Some 14 trade unions representing a diverse range of workers from bus drivers to airport staff responded to a call by union bosses to stage the brief strike as a warning to employers and government mediators that they won't accept any rollbacks on what they say they're lawfully entitled to.

Hundreds of workers gathered in the capital, Nicosia, to march on the Labor Ministry demanding higher pay.

Some 22 flights in and out of the island's two airports shuttling 4,000 passengers will be affected by the strike. Airport operator Hermes says most flights have been rescheduled around the work stoppage.

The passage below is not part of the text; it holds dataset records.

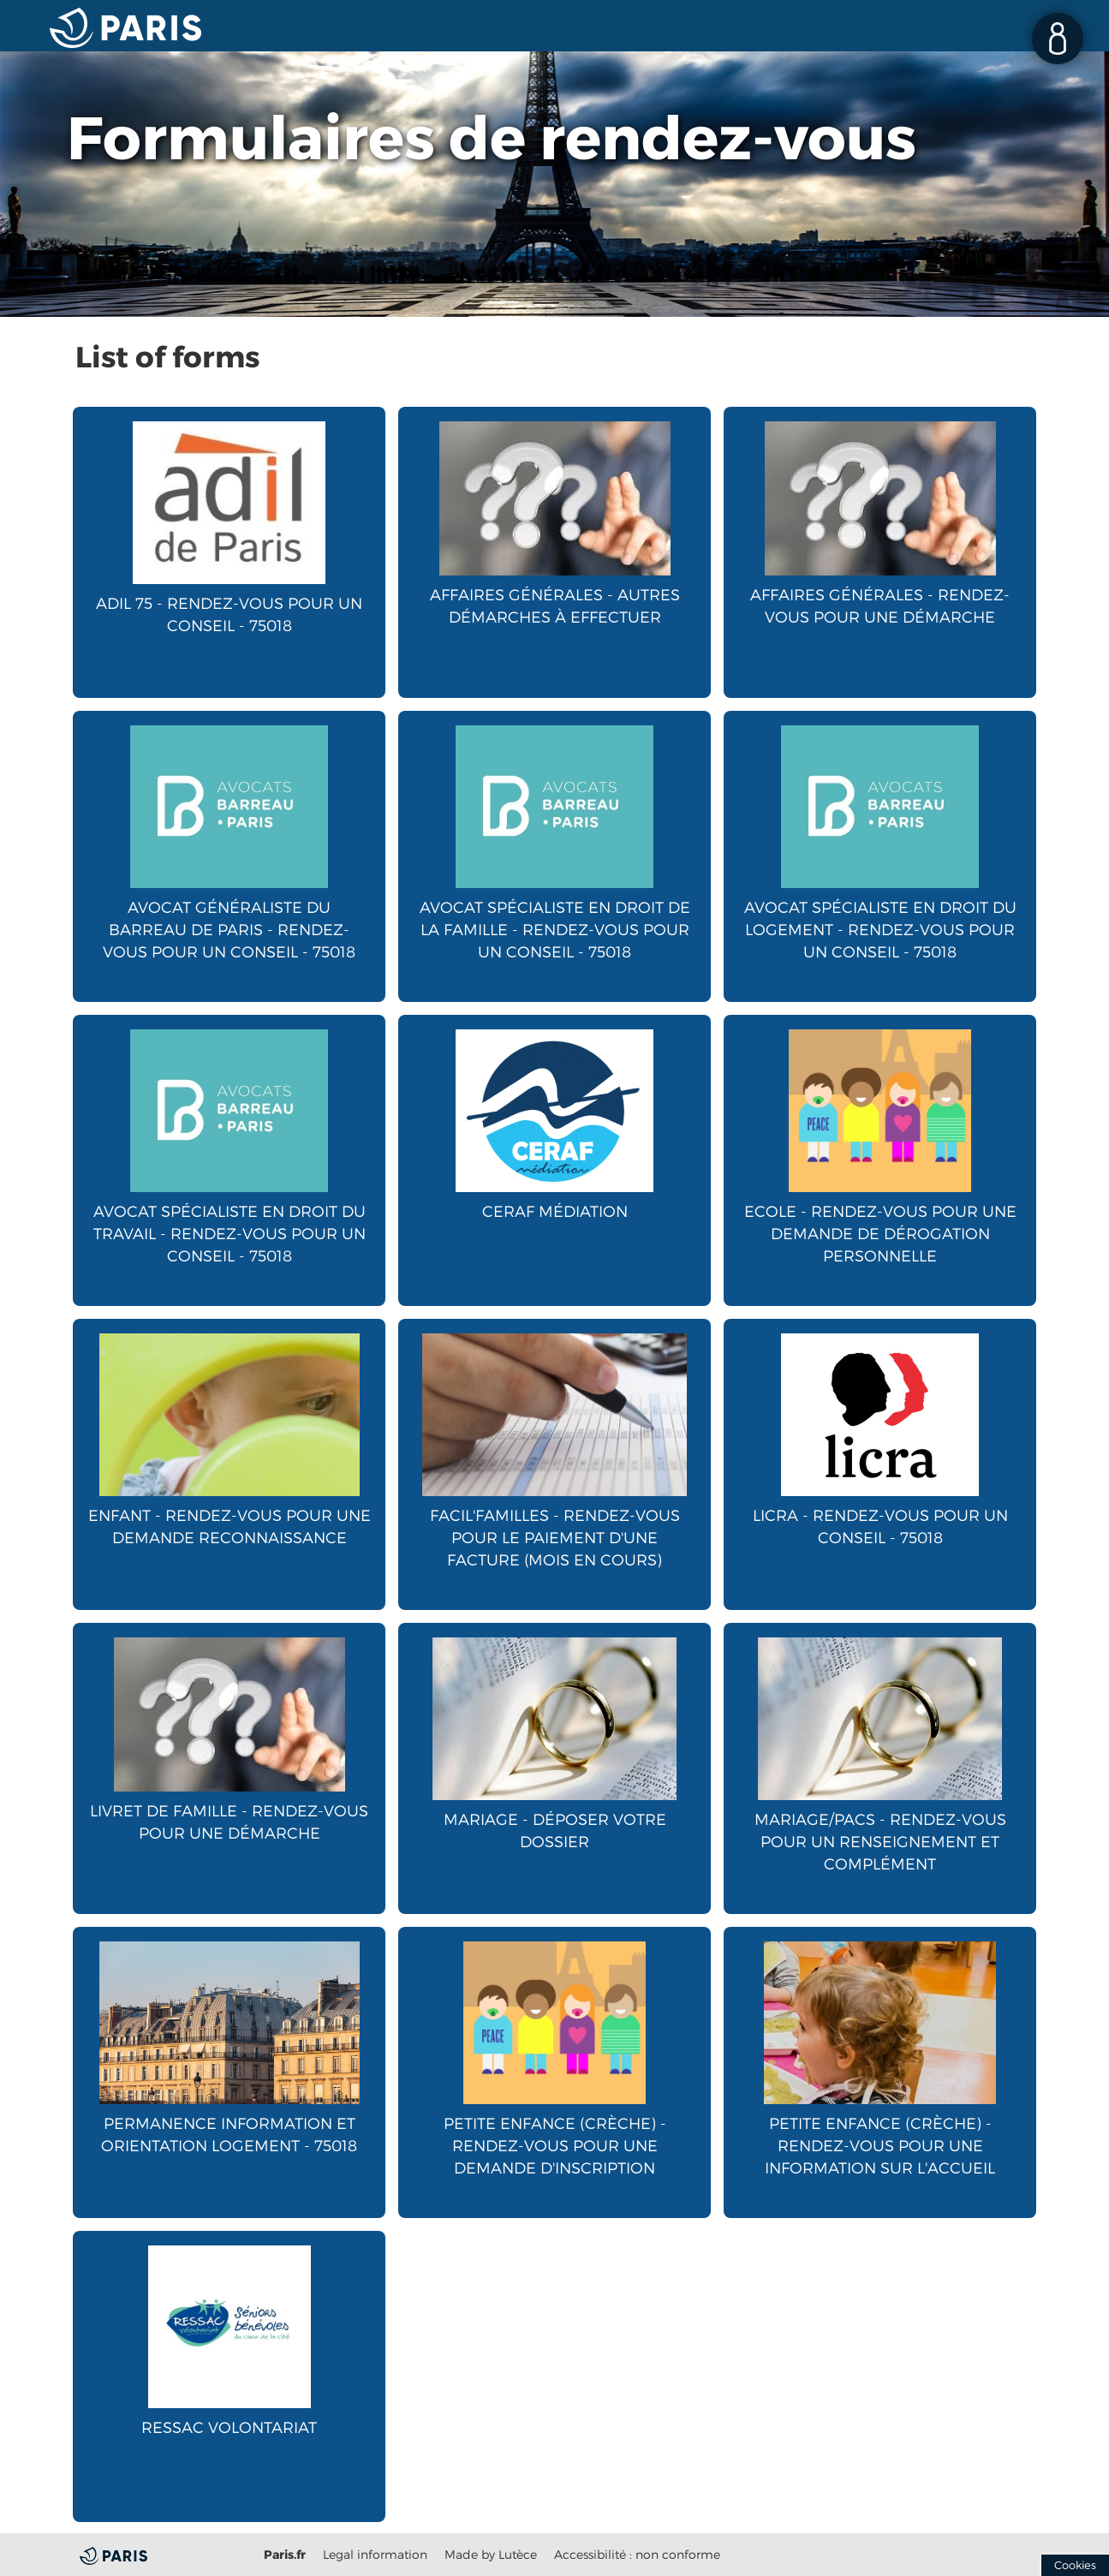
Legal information (375, 2554)
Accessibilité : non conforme (637, 2554)
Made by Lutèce (490, 2554)
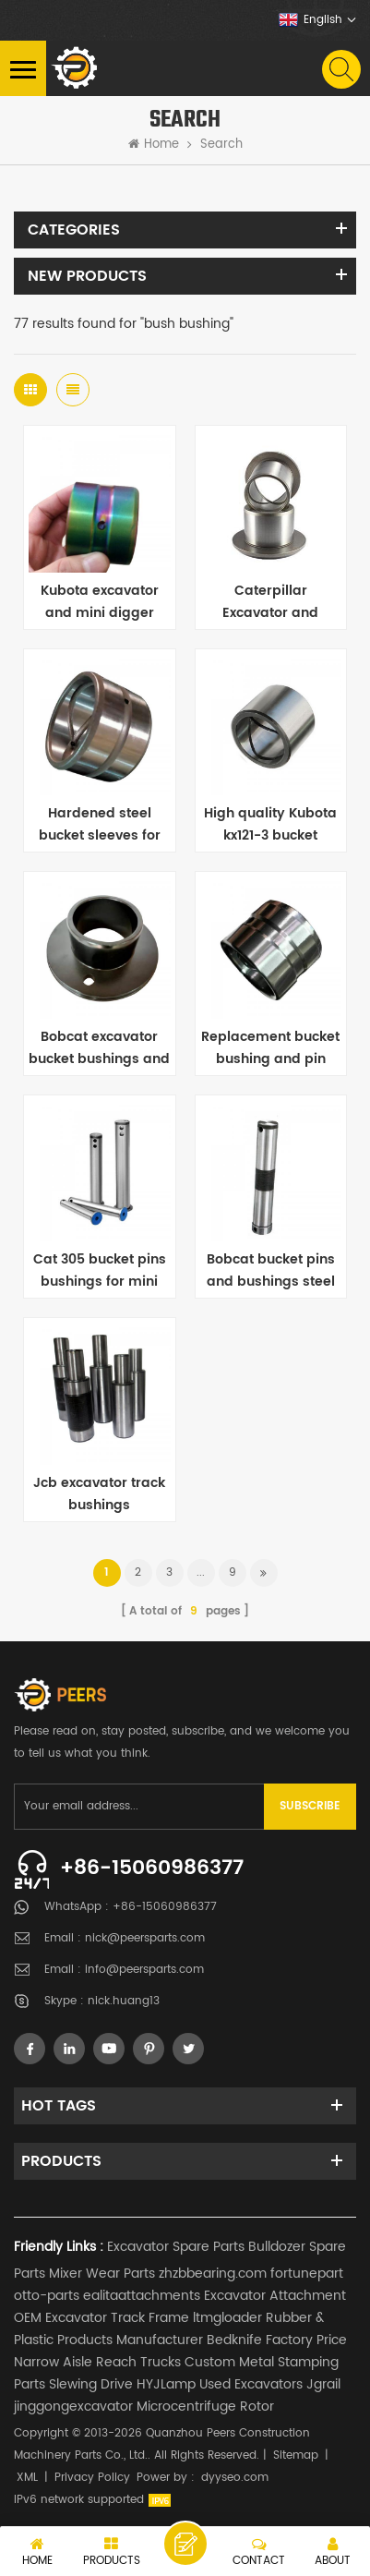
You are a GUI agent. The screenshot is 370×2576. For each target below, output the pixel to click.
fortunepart (306, 2273)
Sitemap (295, 2455)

According to Labor Minister Kyriakos Koushos, the chasm between employers and unions representing workers is too wide for the outgoing government to broach before elections next month. The labor unrest will be a priority for the next administration that will take over in March.

The dispute revolves around the longstanding Cost of Living Adjustment granting workers pay raises intended to offset inflation. The deal was suspended following a 2013 financial crisis that brought the island to the brink of bankruptcy.

Employers and trade unions agreed in 2017 to eventually reinstate the deal in full, but starting at only half of pre-2013 levels determined by indicators measuring economic output.

Trade union bosses accuse employers of balking on the 2017 agreement, saying that workers are now trying to cope with high inflation that has cut deep into workers' purchasing power, just as profits for businesses have grown.

Cyprus Employers & Industrialists Federation Chief Michalis Antoniou said employers are willing to hash out a deal that would increase salaries, but one that wouldn't undercut the competitiveness of business. He said only about a fifth to a quarter of private-sector workers are entitled to a raise under the Cost of Living Adjustment.

Andreas Matsas, general secretary of the Cyprus Workers' Confederation trade union told private TV channel Alfa that businesses can well afford the salary hikes amid increased profits.